**Exercise aim**
Give back the full listing exactly as it appears below.

# # # # #

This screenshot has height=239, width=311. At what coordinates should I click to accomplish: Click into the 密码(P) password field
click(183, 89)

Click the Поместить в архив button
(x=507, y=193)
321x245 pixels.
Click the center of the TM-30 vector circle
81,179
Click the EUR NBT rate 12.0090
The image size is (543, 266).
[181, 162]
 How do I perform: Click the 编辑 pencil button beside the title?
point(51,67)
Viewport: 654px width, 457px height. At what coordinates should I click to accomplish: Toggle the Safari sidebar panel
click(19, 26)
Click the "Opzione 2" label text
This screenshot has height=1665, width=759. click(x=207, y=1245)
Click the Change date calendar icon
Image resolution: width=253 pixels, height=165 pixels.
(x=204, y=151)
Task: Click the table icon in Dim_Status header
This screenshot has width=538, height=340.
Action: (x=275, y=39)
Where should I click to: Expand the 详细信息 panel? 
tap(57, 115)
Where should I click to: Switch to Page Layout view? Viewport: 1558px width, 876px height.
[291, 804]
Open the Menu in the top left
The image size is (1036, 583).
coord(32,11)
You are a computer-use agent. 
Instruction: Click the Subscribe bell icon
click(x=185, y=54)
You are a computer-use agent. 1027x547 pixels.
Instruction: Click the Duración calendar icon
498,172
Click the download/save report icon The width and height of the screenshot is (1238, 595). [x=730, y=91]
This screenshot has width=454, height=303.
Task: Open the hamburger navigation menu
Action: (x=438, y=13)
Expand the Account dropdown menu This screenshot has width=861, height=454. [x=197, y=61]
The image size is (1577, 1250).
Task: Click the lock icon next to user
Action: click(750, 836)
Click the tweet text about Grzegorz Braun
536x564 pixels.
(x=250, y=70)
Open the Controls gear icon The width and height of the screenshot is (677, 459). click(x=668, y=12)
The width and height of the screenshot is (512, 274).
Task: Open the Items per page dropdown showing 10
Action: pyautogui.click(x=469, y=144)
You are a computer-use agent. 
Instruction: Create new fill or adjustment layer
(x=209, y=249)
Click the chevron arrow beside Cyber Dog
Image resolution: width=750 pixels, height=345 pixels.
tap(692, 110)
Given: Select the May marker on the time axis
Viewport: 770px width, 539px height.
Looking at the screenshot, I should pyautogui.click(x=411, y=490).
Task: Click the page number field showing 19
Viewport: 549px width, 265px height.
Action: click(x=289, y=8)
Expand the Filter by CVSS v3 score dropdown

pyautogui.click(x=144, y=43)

# # # # #

**Answer to the problem**
This screenshot has height=239, width=311. At what coordinates should I click to accomplish: Click into the 密码(P) password field
click(183, 89)

Click the Поместить в архив button
(x=507, y=193)
321x245 pixels.
Click the center of the TM-30 vector circle
81,179
Click the EUR NBT rate 12.0090
The image size is (543, 266).
[181, 162]
 How do I perform: Click the 编辑 pencil button beside the title?
point(51,67)
Viewport: 654px width, 457px height. At what coordinates should I click to accomplish: Toggle the Safari sidebar panel
click(19, 26)
Click the "Opzione 2" label text
This screenshot has height=1665, width=759. click(x=207, y=1245)
Click the Change date calendar icon
Image resolution: width=253 pixels, height=165 pixels.
(x=204, y=151)
Task: Click the table icon in Dim_Status header
This screenshot has width=538, height=340.
Action: (x=275, y=39)
Where should I click to: Expand the 详细信息 panel? 
tap(57, 115)
Where should I click to: Switch to Page Layout view? Viewport: 1558px width, 876px height.
[291, 804]
Open the Menu in the top left
The image size is (1036, 583).
coord(32,11)
You are a computer-use agent. 
Instruction: Click the Subscribe bell icon
click(x=185, y=54)
You are a computer-use agent. 1027x547 pixels.
Instruction: Click the Duración calendar icon
498,172
Click the download/save report icon The width and height of the screenshot is (1238, 595). [x=730, y=91]
This screenshot has width=454, height=303.
Task: Open the hamburger navigation menu
Action: (x=438, y=13)
Expand the Account dropdown menu This screenshot has width=861, height=454. [x=197, y=61]
The image size is (1577, 1250).
Task: Click the lock icon next to user
Action: click(750, 836)
Click the tweet text about Grzegorz Braun
536x564 pixels.
(x=250, y=70)
Open the Controls gear icon The width and height of the screenshot is (677, 459). click(x=668, y=12)
The width and height of the screenshot is (512, 274).
Task: Open the Items per page dropdown showing 10
Action: pyautogui.click(x=469, y=144)
You are a computer-use agent. 
Instruction: Create new fill or adjustment layer
(x=209, y=249)
Click the chevron arrow beside Cyber Dog
Image resolution: width=750 pixels, height=345 pixels.
tap(692, 110)
Given: Select the May marker on the time axis
Viewport: 770px width, 539px height.
Looking at the screenshot, I should pyautogui.click(x=411, y=490).
Task: Click the page number field showing 19
Viewport: 549px width, 265px height.
Action: click(x=289, y=8)
Expand the Filter by CVSS v3 score dropdown

pyautogui.click(x=144, y=43)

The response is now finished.